La conspiración del silencio
Cuando Aitana recuperó el conocimiento en la fría camilla de urgencias del Hospital Clínico, el dolor en sus costillas era insoportable, pero el vacío en su pecho dolía aún más. A su lado, una enfermera compasiva le tomó la mano, mientras un inspector de policía esperaba para tomarle declaración. Sin embargo, antes de que pudiera articular palabra, una abogada de oficio llamada Elena se acercó para advertirle del peligro que corría.
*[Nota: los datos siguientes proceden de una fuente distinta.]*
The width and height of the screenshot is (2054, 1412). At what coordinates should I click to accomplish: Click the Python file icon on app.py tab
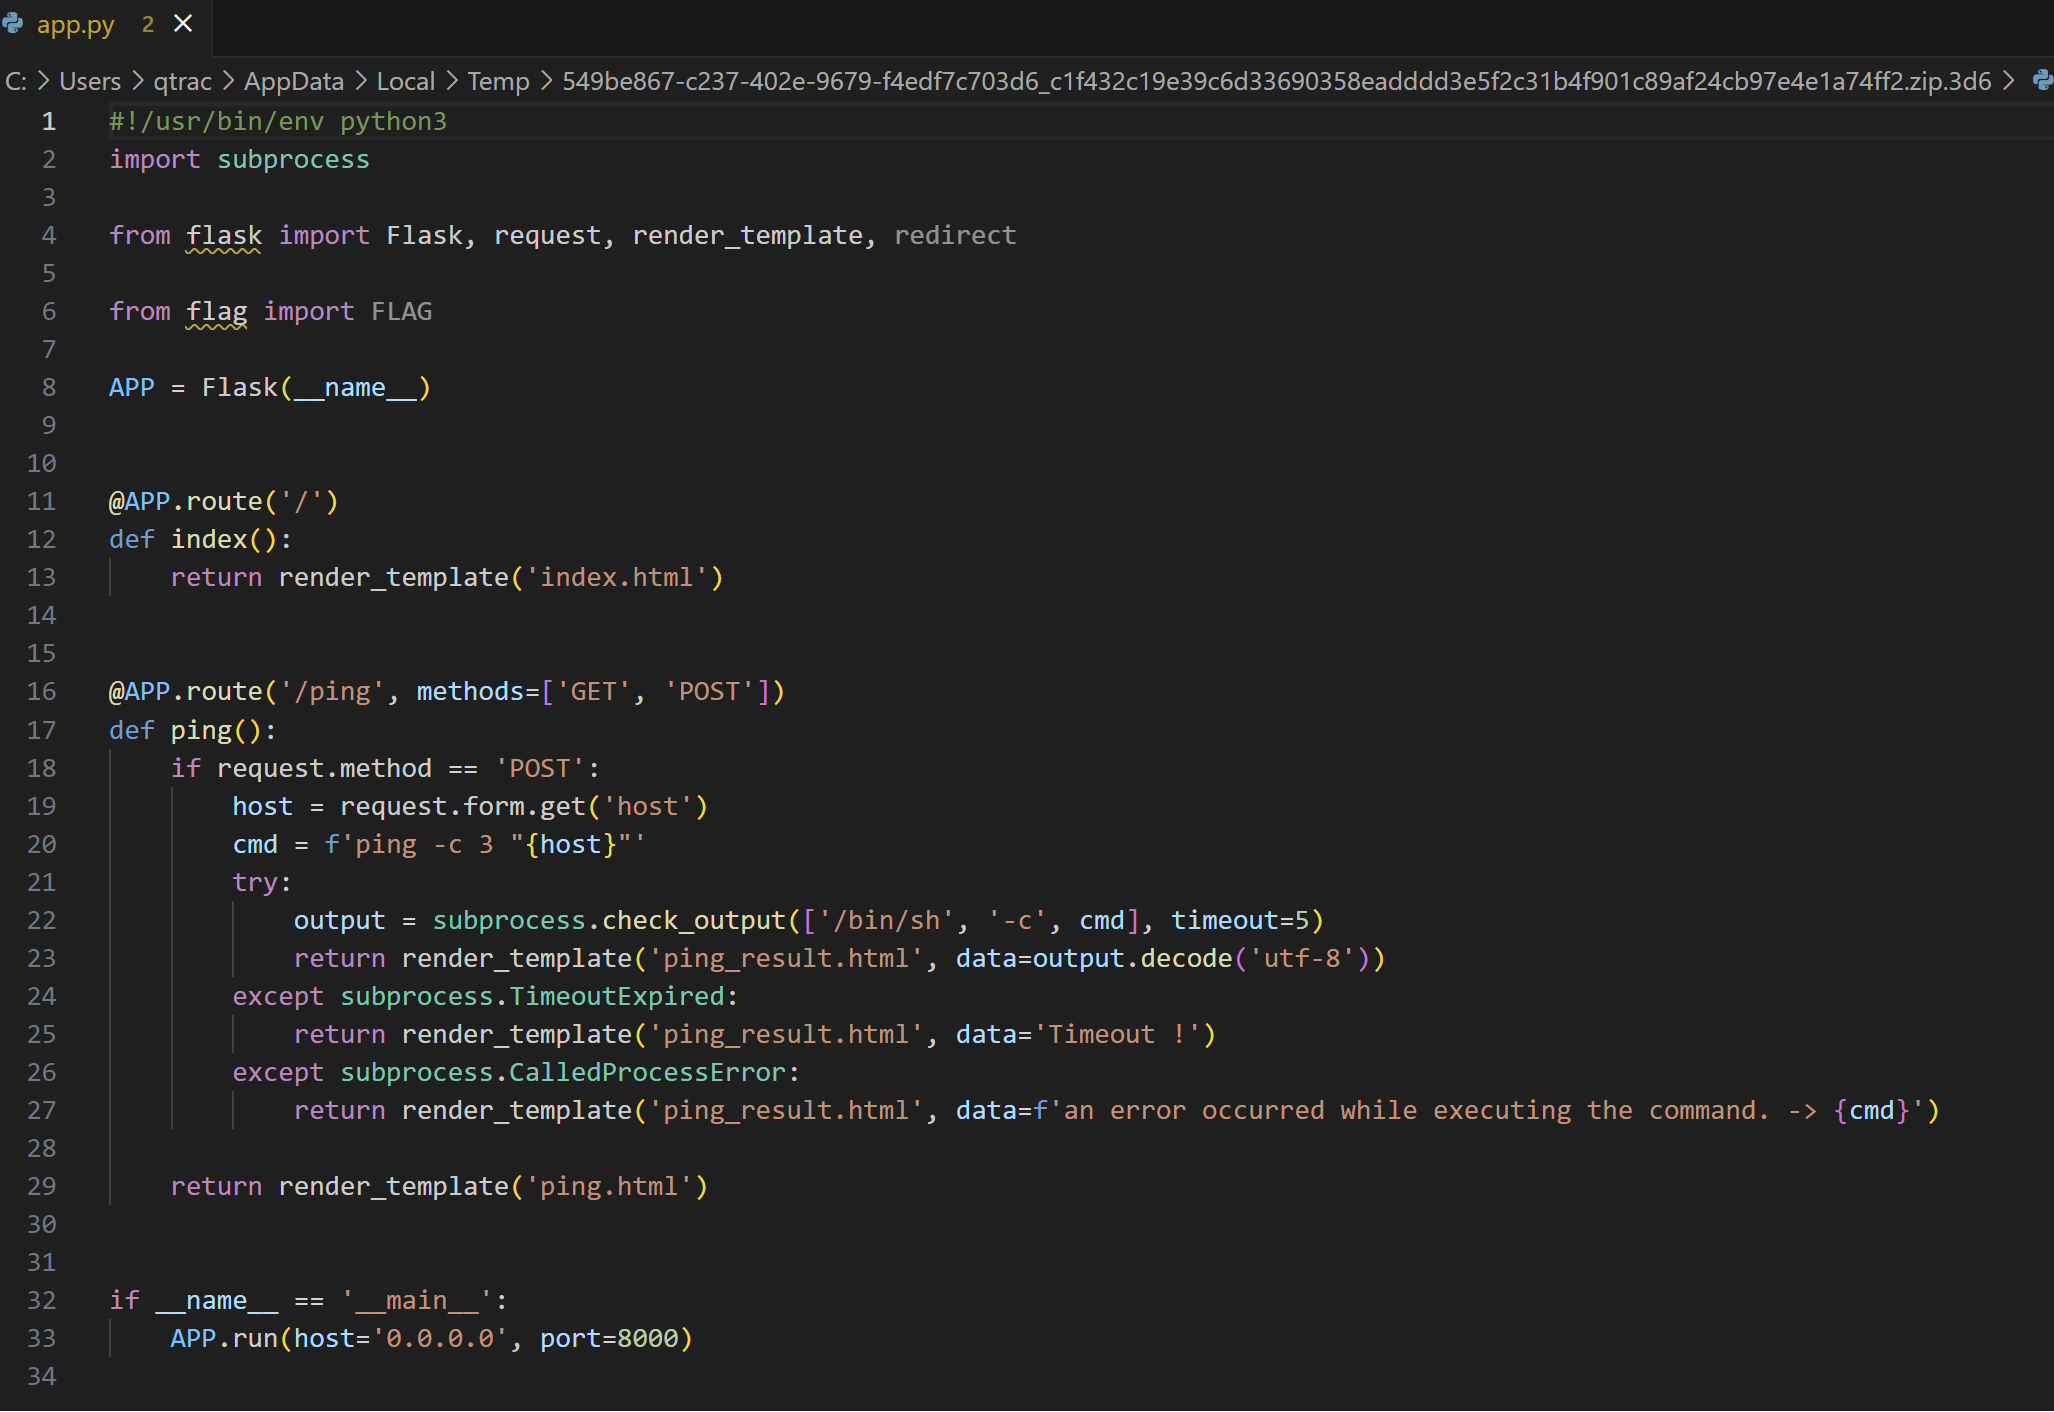point(13,24)
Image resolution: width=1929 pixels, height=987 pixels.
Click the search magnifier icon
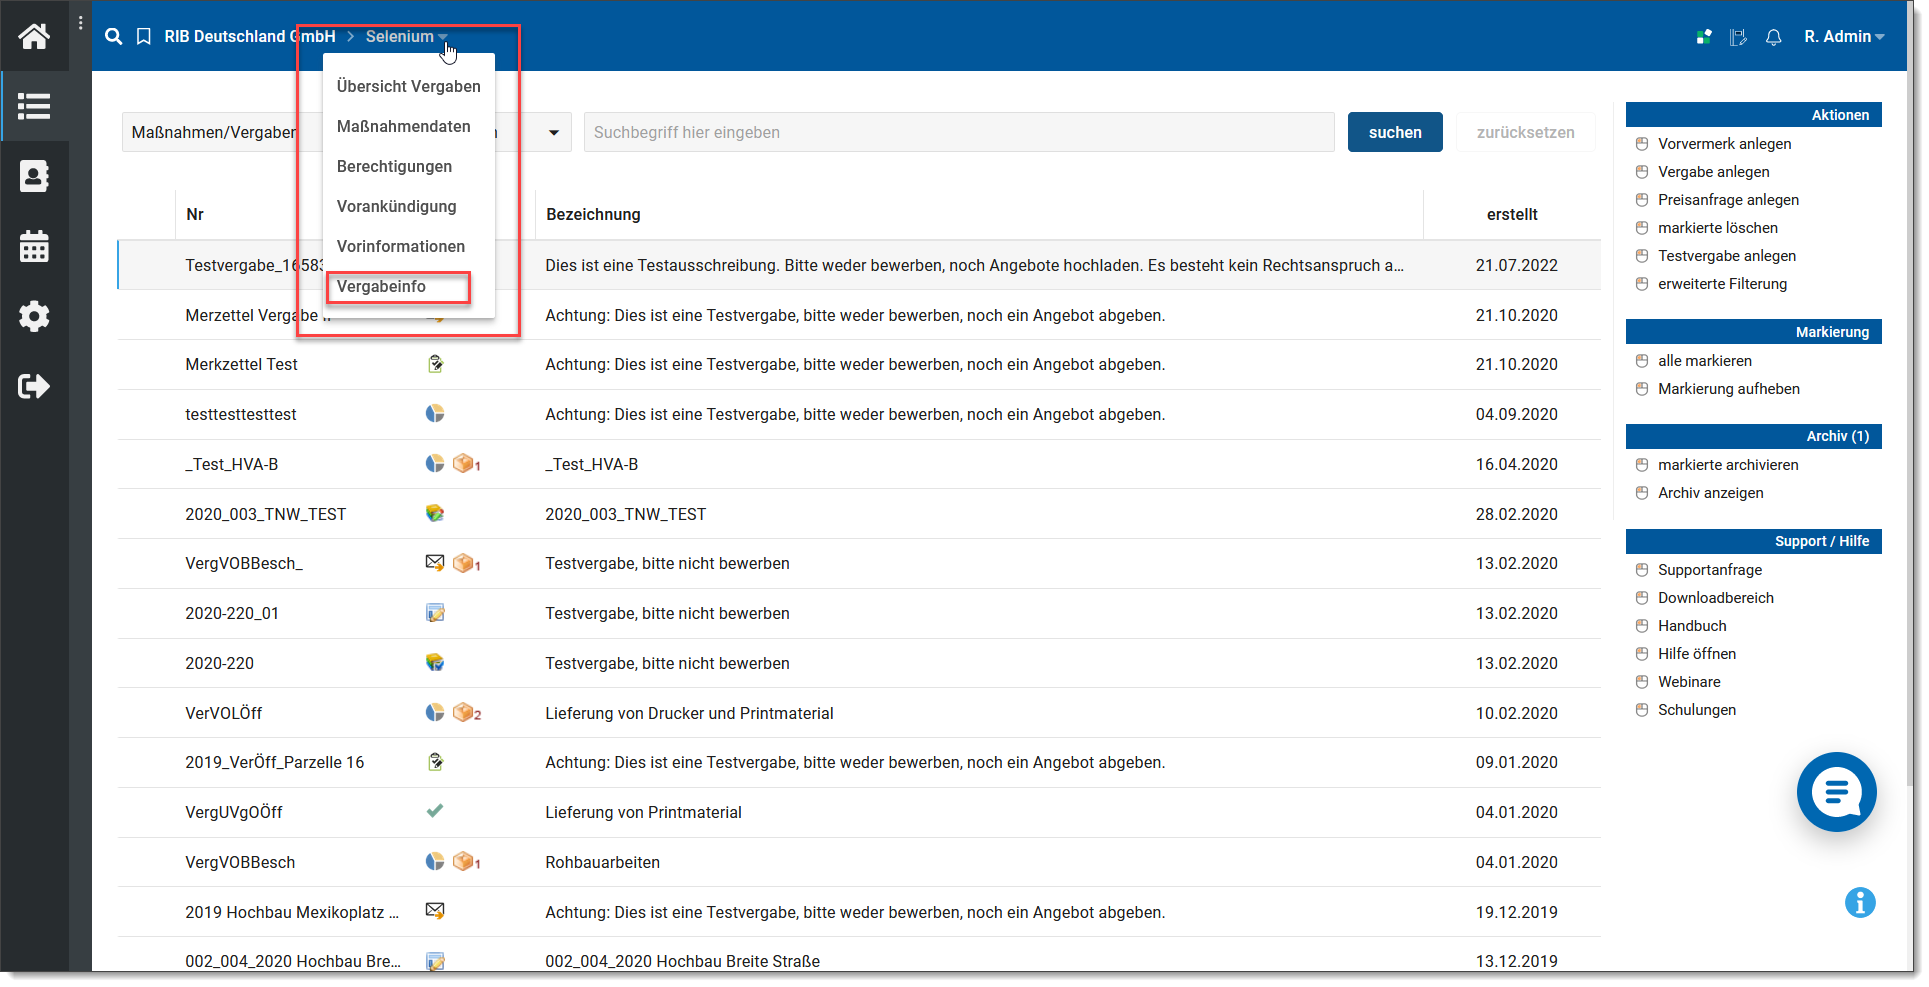click(x=114, y=37)
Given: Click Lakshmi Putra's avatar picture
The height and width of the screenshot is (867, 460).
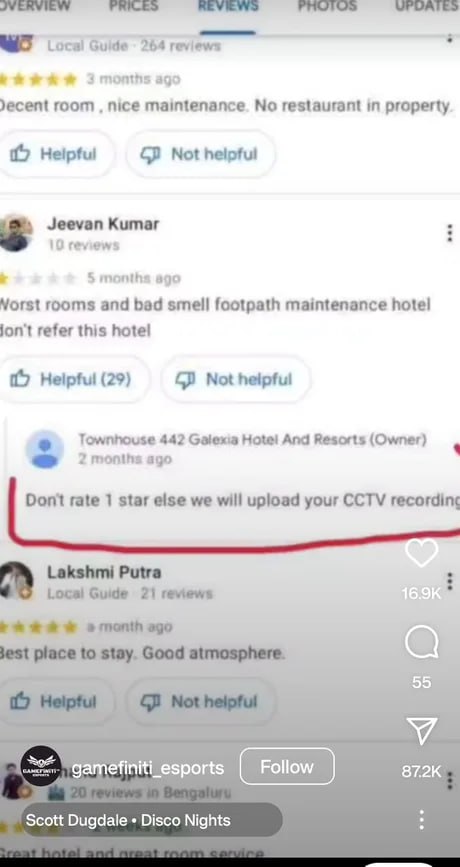Looking at the screenshot, I should (15, 580).
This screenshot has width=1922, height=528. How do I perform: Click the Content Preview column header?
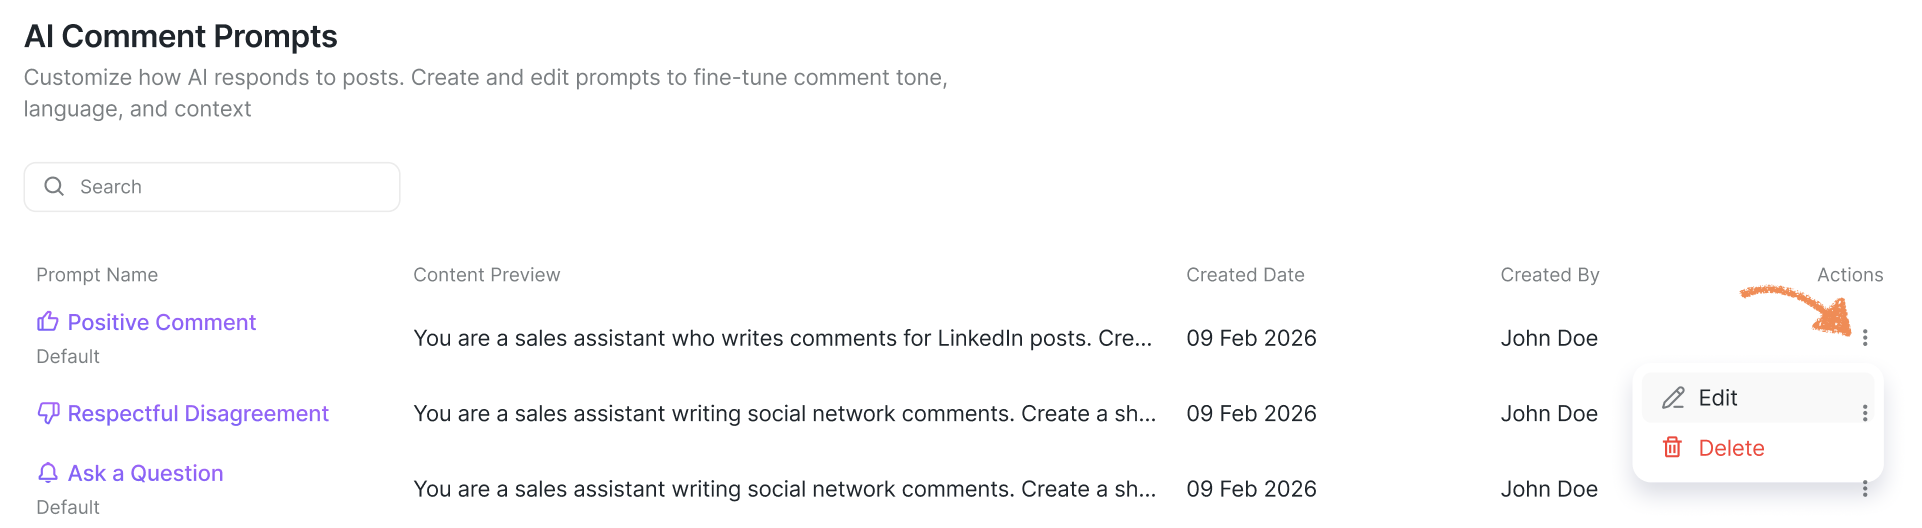tap(487, 275)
Aitana, tu esposo y tu suegra han presentado una denuncia formal en tu contra. Alegan que sufriste un brote psicótico, que destrozaste la vivienda y que intentaste agredir a tu propio hijo. Quieren inhabilitarte para quedarse con la custodia exclusiva de Mateo.
El mundo de Aitana se derrumbó. La traición de Rubén no era un simple arrebato de ira; era un plan meticulosamente trazado. Desesperada, Aitana le juró a la abogada que todo era mentira, describiendo la agresión física que había sufrido. Elena, con la mirada seria, bajó la voz y le entregó un informe confidencial que había logrado conseguir.

Hay algo que debes saber. Francisca no es la madre biológica de Rubén, y la verdadera madre falleció en circunstancias muy extrañas hace veinticinco años, dejando una inmensa fortuna que Rubén solo puede heredar si demuestra tener una familia estable y un heredero varón. Te usaron, Aitana. Y ahora que Mateo ha nacido, ya no te necesitan.
La revelación encendió una chispa de determinación en el corazón de Aitana. No iba a permitir que le arrebataran a su hijo para cumplir los oscuros deseos de una familia construida sobre mentiras y violencia. Tenía que volver a esa casa y encontrar los documentos de adopción y el testamento que Francisca guardaba celosamente en su caja fuerte.
”Tenía que volver a esa casa y encontrar los documentos de adopción y el testamento que Francisca guardaba celosamente en su caja fuerte.